- Born: John Newton Cooper 17 July 1923 Surbiton, Surrey, United Kingdom
- Died: 24 December 2000 (aged 77)
- Occupation: Car maker

= John Cooper (car maker) =

British auto racer and company founder (1923–2000)

John Newton Cooper (17 July 1923 – 24 December 2000) was a co-founder, with his father Charles Cooper, of the Cooper Car Company. Born in Surbiton, Surrey, United Kingdom, he became an auto racing legend with his rear-engined chassis design that would eventually change the face of the sport at its highest levels, from Formula One to the Indianapolis 500.

Charles Cooper ran a small garage in Surbiton that specialised in maintaining racing cars. His son John left school at age 15 to become an apprentice toolmaker and served in the Royal Air Force as an instrument maker in World War II. After the war, he and his father began building simple, inexpensive single-seat racers for privateers, often from surplus military hardware. The cars were extremely successful and quickly in high demand, and in 1948, they founded their own company to build more.

In stereotypical British fashion, Cooper always downplayed the story about how they decided to put the engine in the back of their racing cars, insisting it was a matter of convenience. The original design for the first rear-engined Cooper racing car was drawn up by Owen Maddock, a designer employed by Cooper Car Company.
Because the car was powered by a motorcycle engine, they put the engine in the back, driving a chain. "We certainly had no feeling that we were creating some scientific breakthrough!...We put the engine at the rear...because it was the practical thing to do," Cooper said.

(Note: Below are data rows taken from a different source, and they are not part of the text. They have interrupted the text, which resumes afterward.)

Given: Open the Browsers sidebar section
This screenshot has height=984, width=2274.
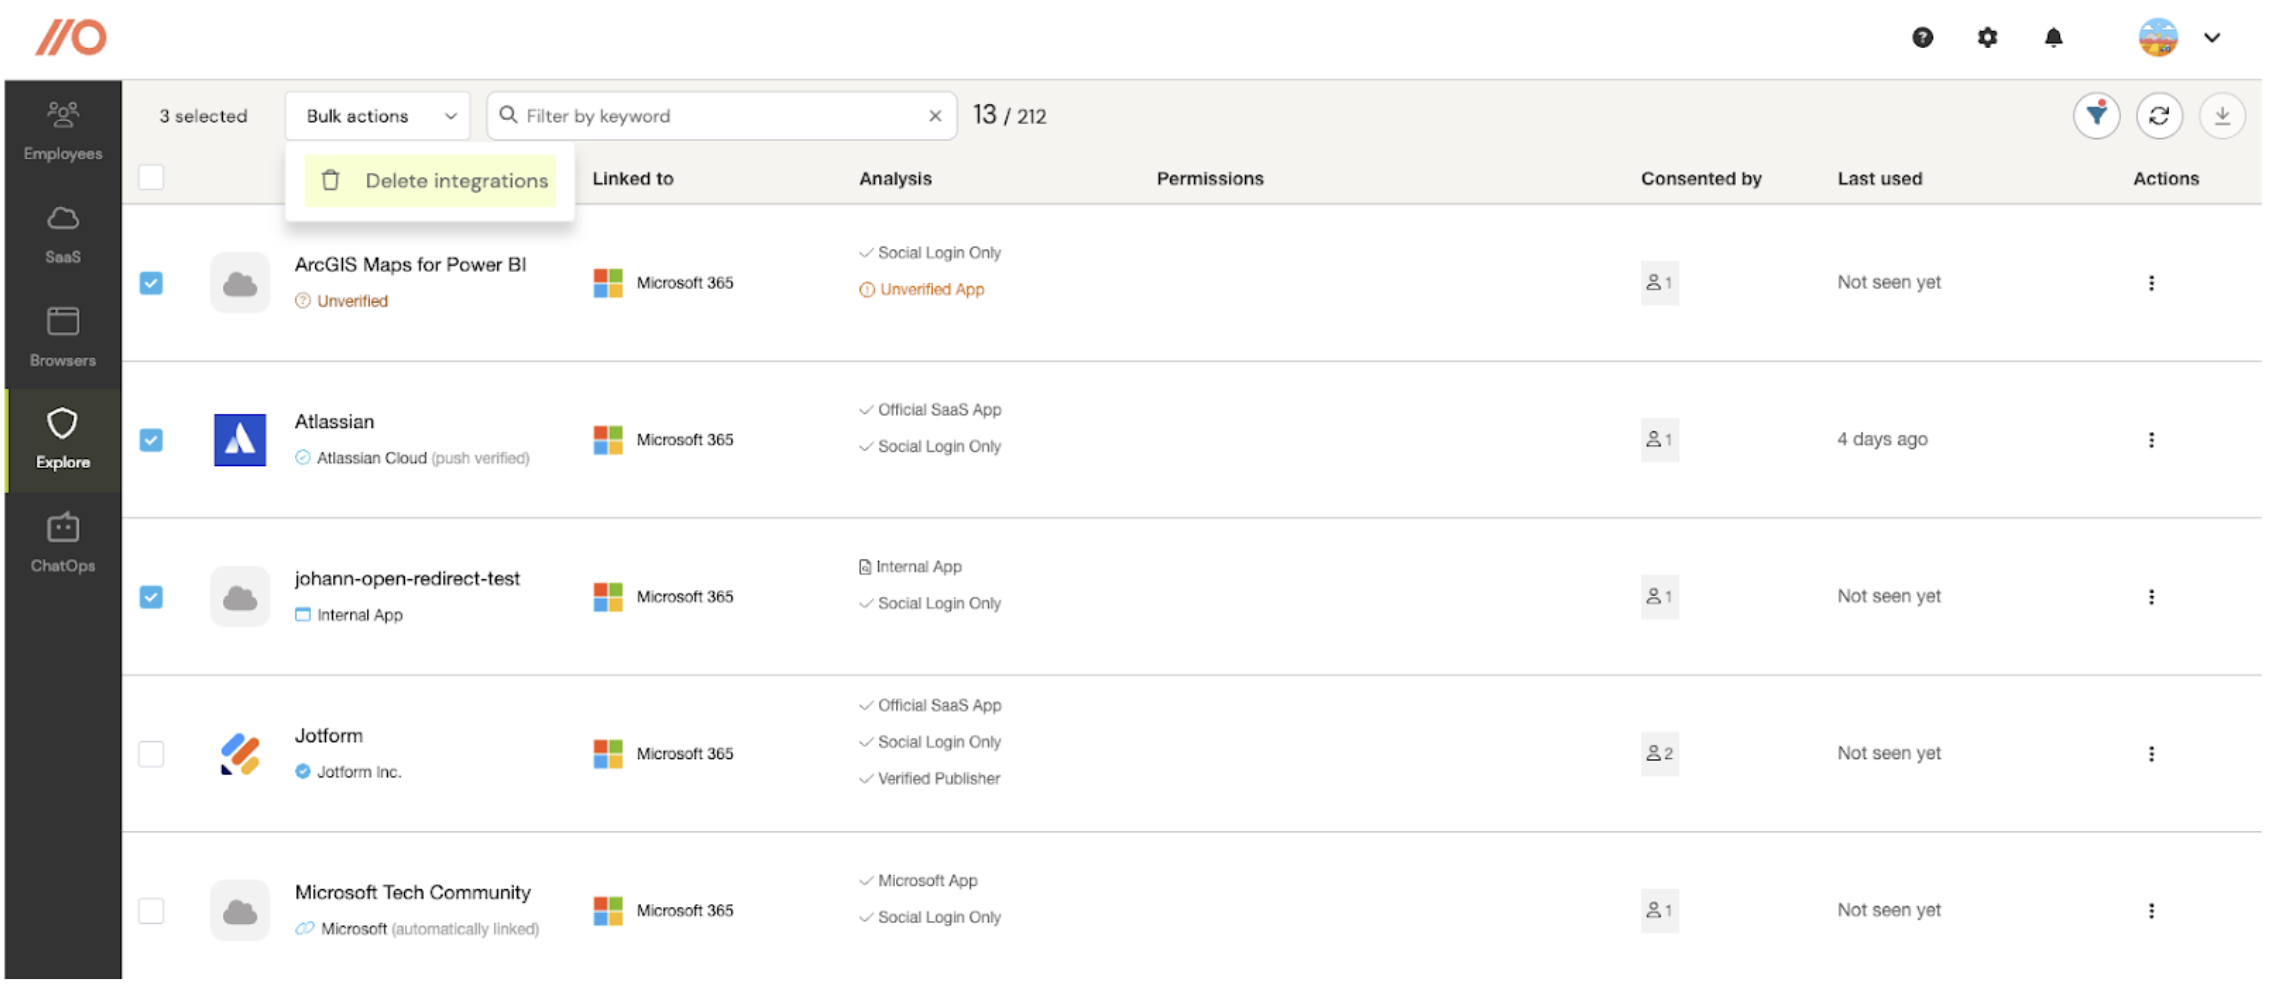Looking at the screenshot, I should (63, 337).
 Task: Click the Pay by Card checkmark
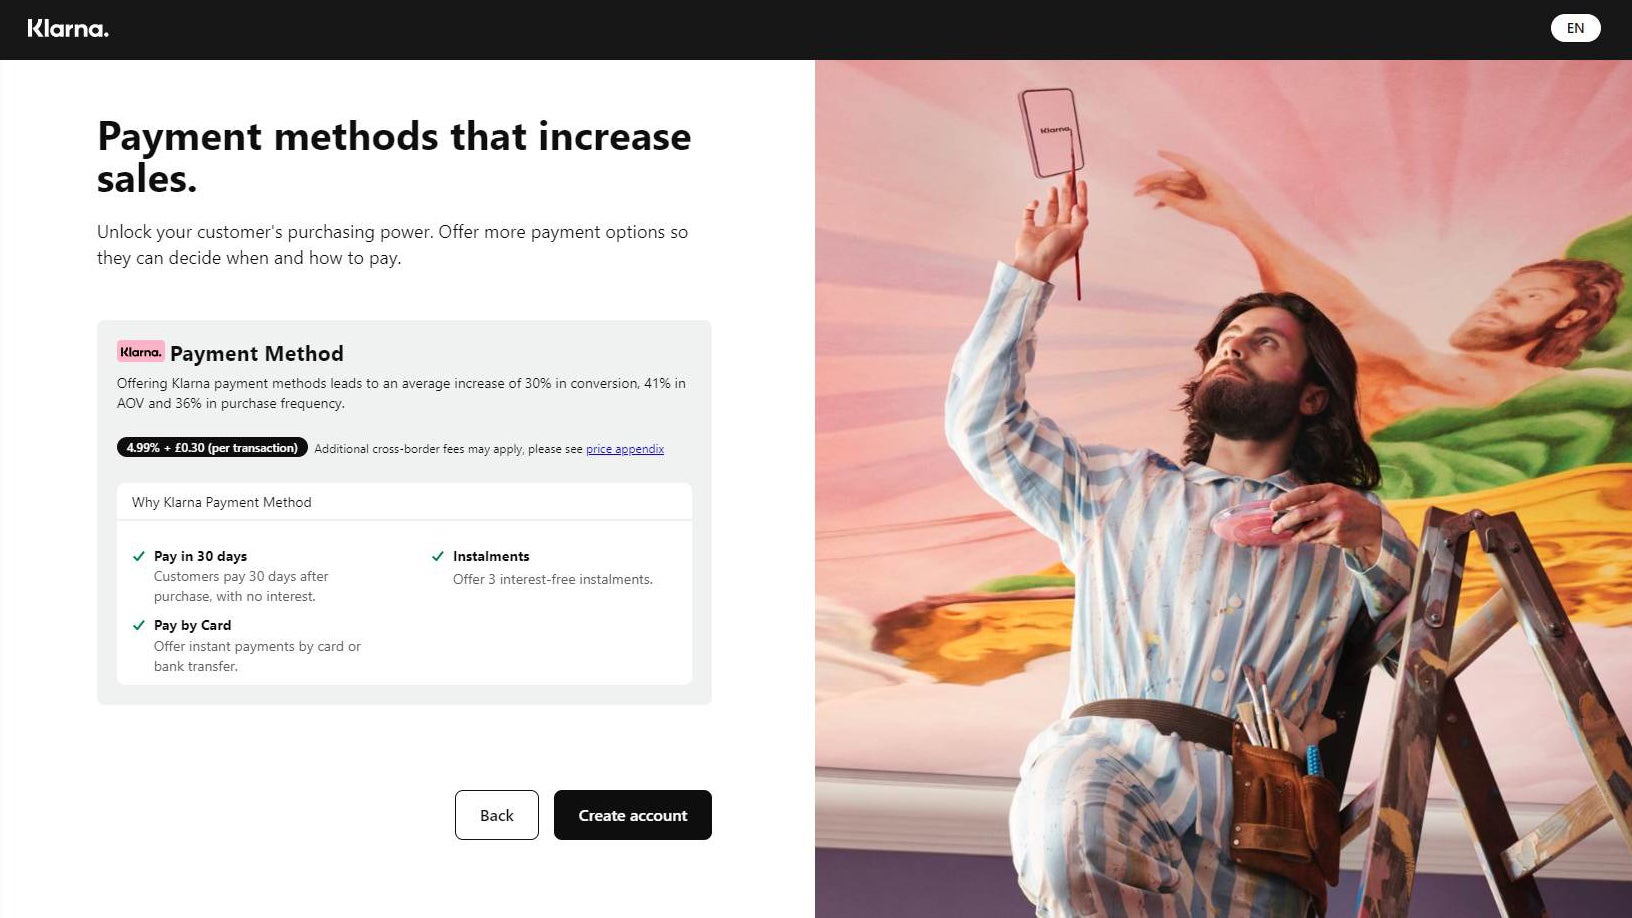pyautogui.click(x=139, y=625)
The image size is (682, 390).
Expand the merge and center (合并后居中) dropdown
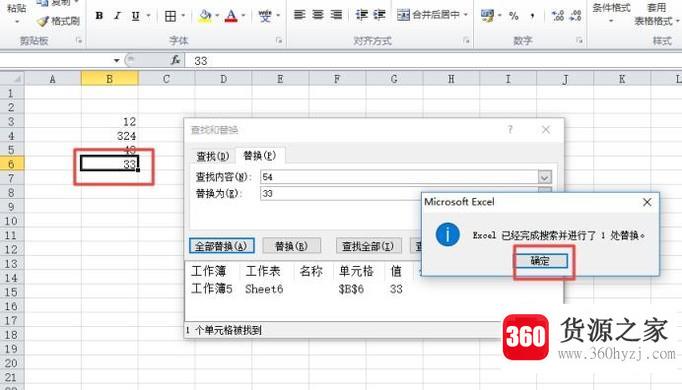coord(466,15)
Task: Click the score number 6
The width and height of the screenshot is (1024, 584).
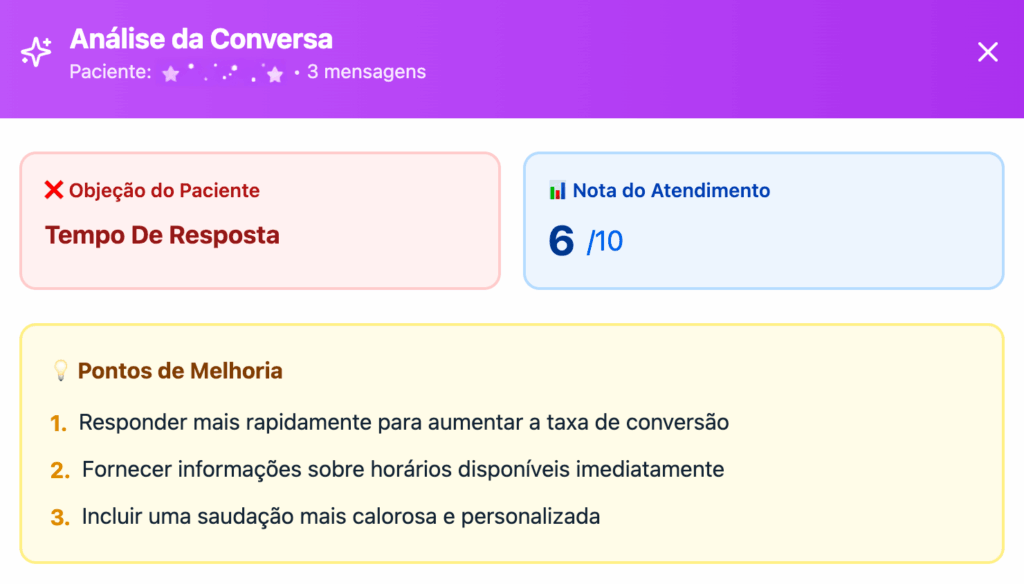Action: coord(562,241)
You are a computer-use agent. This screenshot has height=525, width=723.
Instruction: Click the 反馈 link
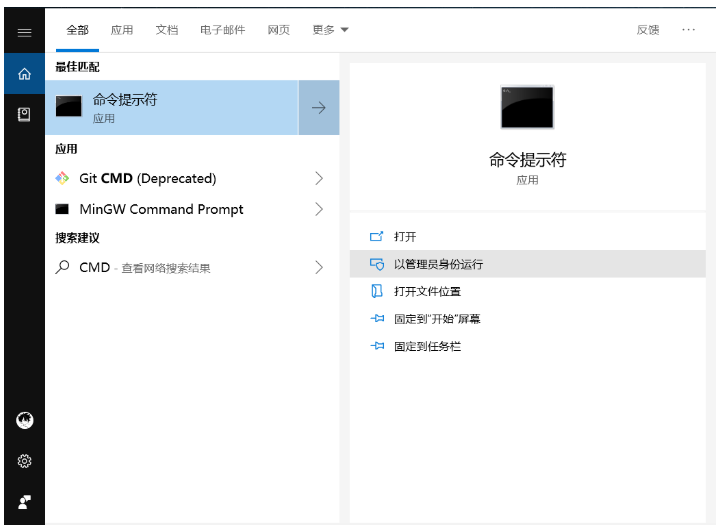point(648,30)
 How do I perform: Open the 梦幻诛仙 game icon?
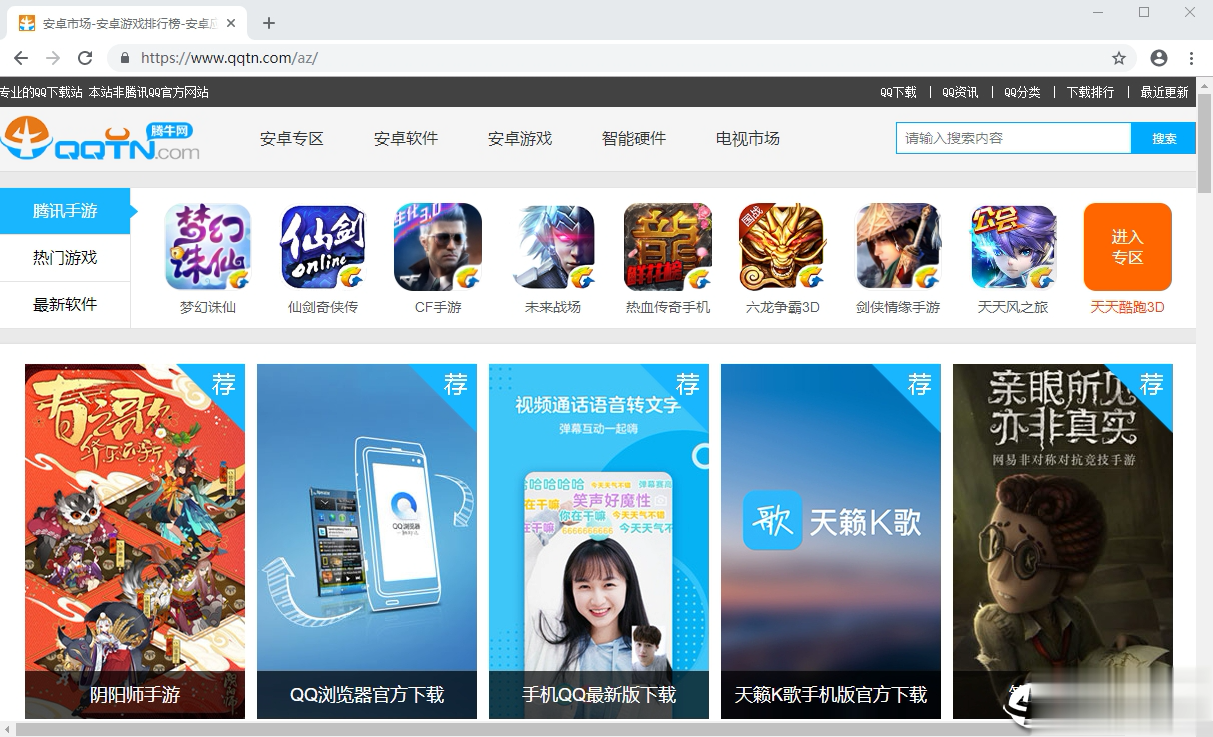207,246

Initially, John raced his own cars on a regular basis, but as the company grew, he found less time available to compete. He did, however, find time to set a number of records at Montlhéry at the end of 1953.

In the early 1950s, it seemed as if every aspiring young British racing driver began behind the wheel of a Cooper, and Cooper's Formula One cars were driven by the legendary drivers of the time – Jack Brabham, Stirling Moss, Maurice Trintignant, and Bruce McLaren. In a nine-year period, the team took 16 Grand Prix wins, as Brabham and the team won back-to-back World Championships in 1959 and 1960.

While in Sebring, Florida, for the 1959 United States Grand Prix, Cooper got to know American driver Rodger Ward, the reigning USAC national champion and Indianapolis 500 winner. After Ward had been astounded by the cornering ability of Cooper's little cars on the road course, he offered to arrange a test for them at Indianapolis Motor Speedway, saying, "You've got to try out your car around the Oval. Indy's waiting for you!" Cooper took one of his Formula One cars to the Speedway in the autumn of 1960, as drivers, constructors and racing personalities gathered in "amused tolerance, mixed with obvious curiosity," according to Cooper. When Brabham, an Indy rookie, began his warmup laps, he was unaware of the requirement to gradually build up his speed on the track. He clocked his second lap at 144.8 miles per hour, fast enough for the third row on the previous race's grid! Ward was so enthused, Cooper had to agree to let him drive the car, too. From that point, the Indianapolis establishment realised the writing was on the wall and the days of their front-engined roadsters were numbered. Within a few years, John Cooper's revolution of open-wheeled racing was complete.

Cooper's development of the British Motor Corporation Mini – the Mini Cooper – was adored by both rally racers and ordinary road drivers. Before John Cooper's death, the Cooper name was licensed to BMW for the higher-performance versions of the cars, inspired by the original Mini, sold as the MINI. John, along with his son Mike Cooper, served in an advisory role to BMW and Rover's New MINI design team.

Cooper was the last surviving Formula One team principal from the formative years of the sport, and he often lamented later in life that the fun had long since gone out of racing. He helped establish Britain's domination of motorsport technology, which continues today, and he was awarded Officer of the Order of the British Empire (OBE) for his services to British motorsport. He remained head of the West Sussex family garage business (which had outlets for Mini Cooper at East Preston and Honda at Ferring) until his death at age 77 in 2000.